Exercise details: Would you please return only the lines from the one with "Viewport: 1000px width, 575px height." through the last line of the records below, leaving the pictures out?

Source material:
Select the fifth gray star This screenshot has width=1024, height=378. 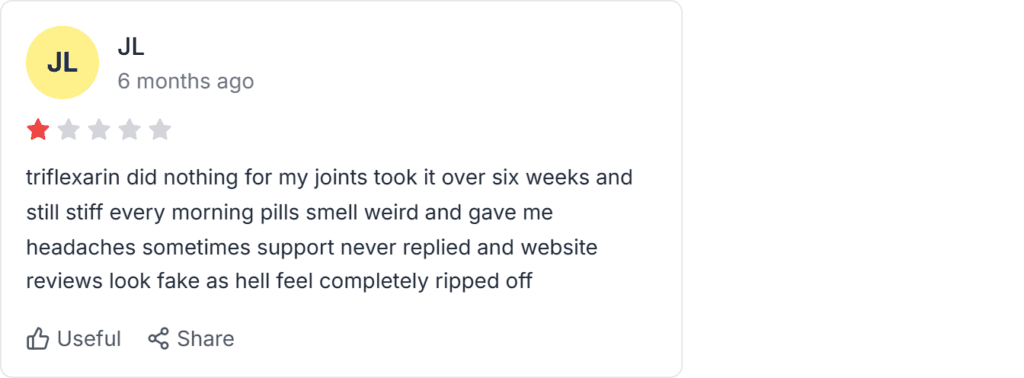pyautogui.click(x=160, y=130)
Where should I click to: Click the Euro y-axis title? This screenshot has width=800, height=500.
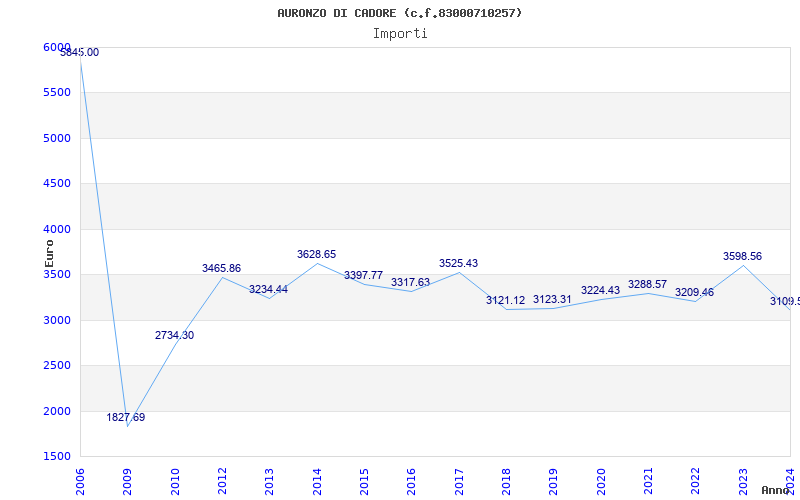pos(49,252)
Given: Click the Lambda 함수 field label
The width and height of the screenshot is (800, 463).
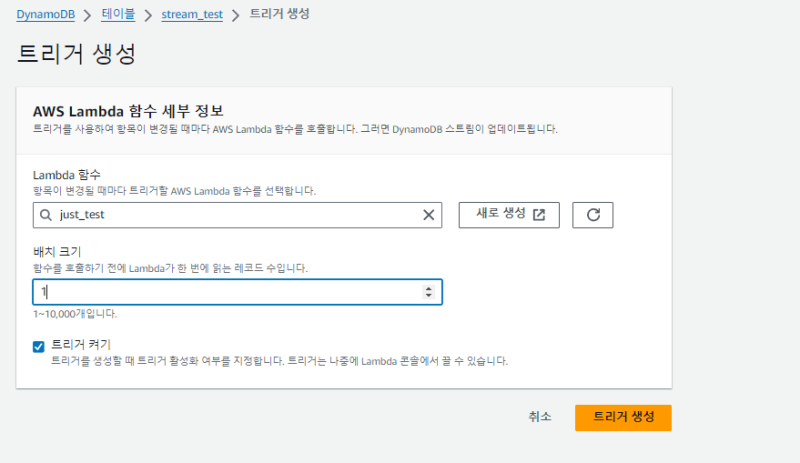Looking at the screenshot, I should [x=67, y=176].
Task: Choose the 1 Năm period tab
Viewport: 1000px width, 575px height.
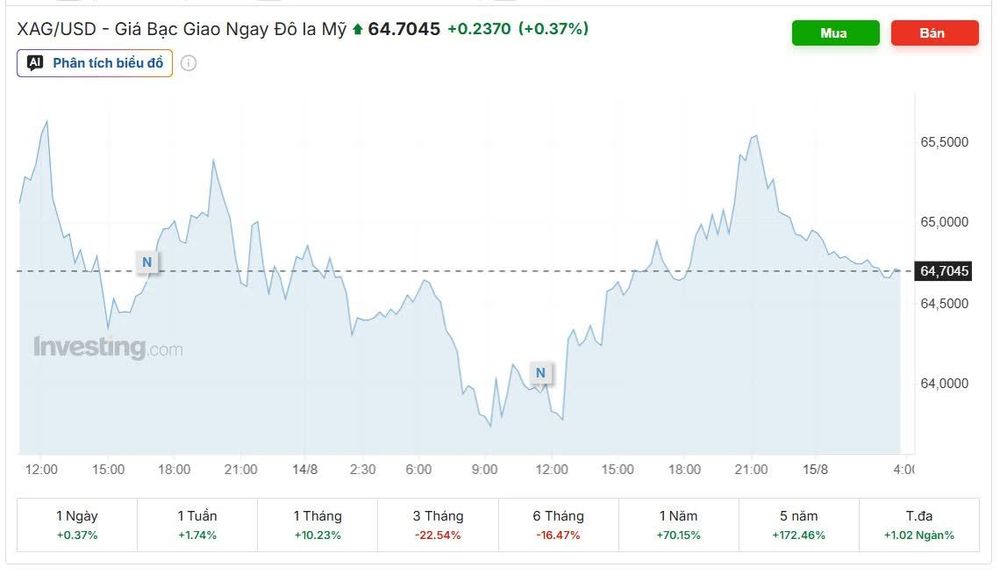Action: 679,525
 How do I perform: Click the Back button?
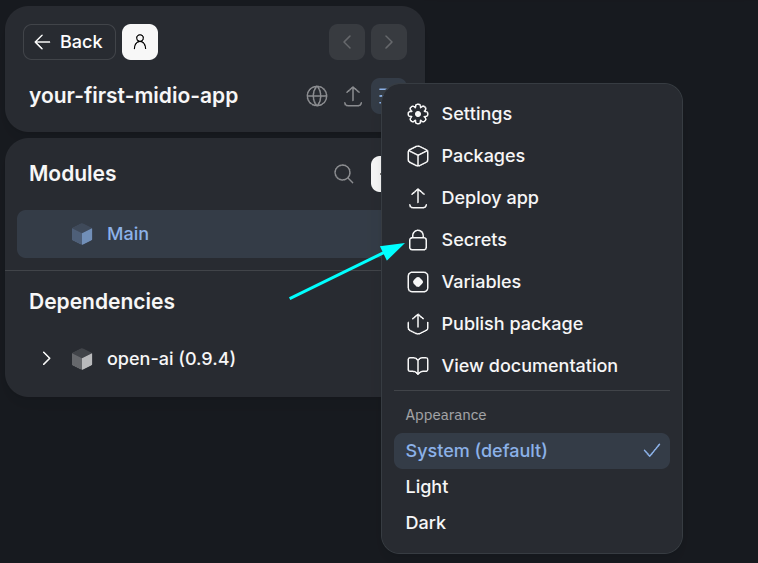(69, 42)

Written solution:
Viewport: 1000px width, 575px height.
Action: 679,525
 How do I perform: Click the Back button?
(69, 42)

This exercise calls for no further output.